◆ **EXERCISE INSTRUCTIONS**: Copy the data below exactly. Any pictures in it should be omitted.

◆ **RECORDS SUPPLIED**:
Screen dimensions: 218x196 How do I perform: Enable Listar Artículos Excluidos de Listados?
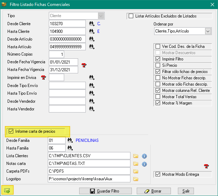pos(131,16)
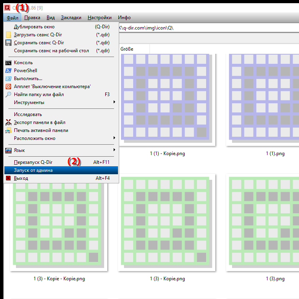The width and height of the screenshot is (299, 299).
Task: Select the 1 (3).png thumbnail
Action: pos(263,223)
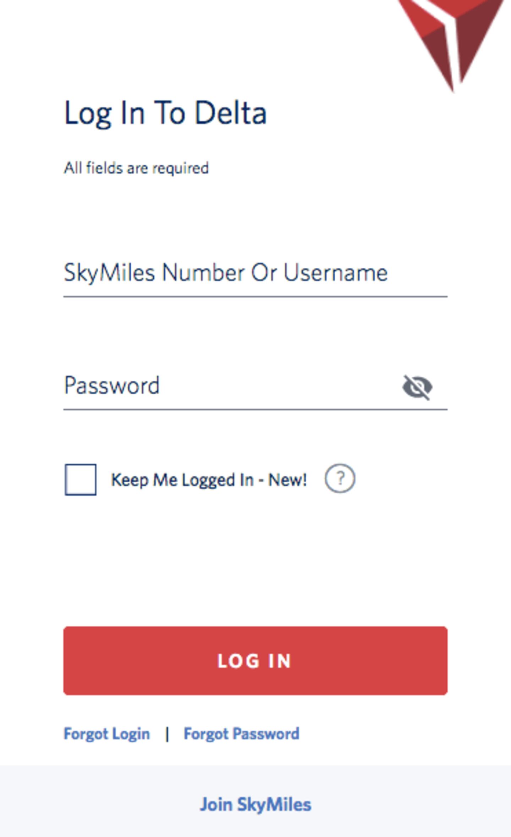Click the underline beneath the username field
The width and height of the screenshot is (511, 837).
(256, 296)
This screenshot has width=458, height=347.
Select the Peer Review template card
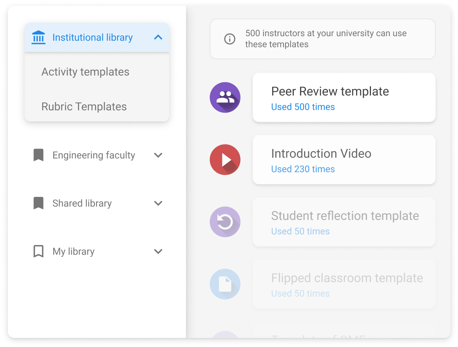(x=344, y=97)
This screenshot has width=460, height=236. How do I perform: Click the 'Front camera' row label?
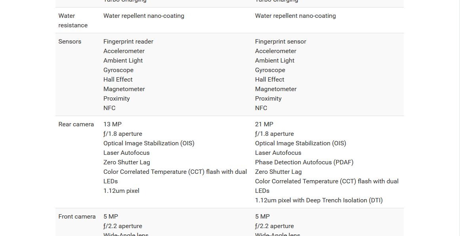(x=77, y=216)
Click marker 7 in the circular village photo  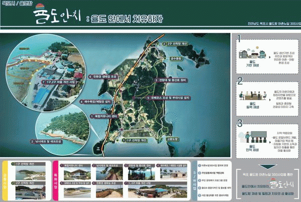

◆ **SOLUTION BELOW**:
Screen dimensions: 218x196 How do I perform: Enable Listar Artículos Excluidos de Listados?
pos(131,16)
The width and height of the screenshot is (299, 299).
Task: Select the 1 (3).png thumbnail
Action: pos(263,223)
Click the underline beneath the username field
The width and height of the screenshot is (511, 837).
(256, 296)
This screenshot has width=458, height=347.
Select the Peer Review template card
(x=344, y=97)
This screenshot has width=460, height=236. How do I perform: Click the 'Front camera' row label?
(x=77, y=216)
Click marker 7 in the circular village photo  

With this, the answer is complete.